A passagem pela cidade faz parte do Futuro Glorioso Tour, caravana organizada pela campanha que percorre diferentes cidades brasileiras entre 16 e 30 de setembro.
Segundo o roteiro divulgado pela própria candidatura, Chapecó será uma das primeiras paradas da viagem, que passa por 37 cidades de sete estados.

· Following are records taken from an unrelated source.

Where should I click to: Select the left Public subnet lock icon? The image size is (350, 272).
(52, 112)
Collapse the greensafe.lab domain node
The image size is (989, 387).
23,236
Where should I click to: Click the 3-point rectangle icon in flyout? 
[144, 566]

A agenda ocorre na reta final das eleições de 2026. O primeiro turno está marcado para 4 de outubro, o que deixa pouco mais de duas semanas entre a passagem do candidato por Chapecó e a votação.
Renan Santos em Chapecó
O Futuro Glorioso Tour começou nesta quarta-feira (16), com paradas em Londrina, Maringá e Cascavel, no Paraná. Nesta quinta, a programação inclui Chapecó e outras cidades do Sul, entre elas Passo Fundo, Bento Gonçalves e Caxias do Sul.
A campanha prevê dois ônibus e uma estrutura voltada também à produção de conteúdo durante os deslocamentos. O roteiro segue pelo Sul e, nos dias seguintes, passa por cidades de Santa Catarina, Paraná, São Paulo, Minas Gerais, Espírito Santo e Rio de Janeiro.

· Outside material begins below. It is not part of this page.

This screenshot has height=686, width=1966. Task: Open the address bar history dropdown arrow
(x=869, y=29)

A última parada está prevista para 30 de setembro, no Rio de Janeiro.
Depois de Chapecó, o roteiro prevê ainda passagens por Criciúma, Florianópolis, Balneário Camboriú e Blumenau, em Santa Catarina, nos dias seguintes.
Quem é Renan Santos
Renan Santos, 42 anos, é empresário, um dos fundadores do MBL (Movimento Brasil Livre) e presidente nacional do partido Missão. A sigla foi criada a partir do movimento e teve seu registro aprovado pelo TSE (Tribunal Superior Eleitoral) em novembro de 2025.
Esta é a primeira eleição presidencial disputada por Renan como candidato.
Natural de São Paulo, Renan ganhou projeção política principalmente a partir da atuação no MBL, grupo que teve participação nas mobilizações pelo impeachment da então presidente Dilma Rousseff, em 2016.
Antes de chegar à disputa presidencial, também passou a comandar o novo partido.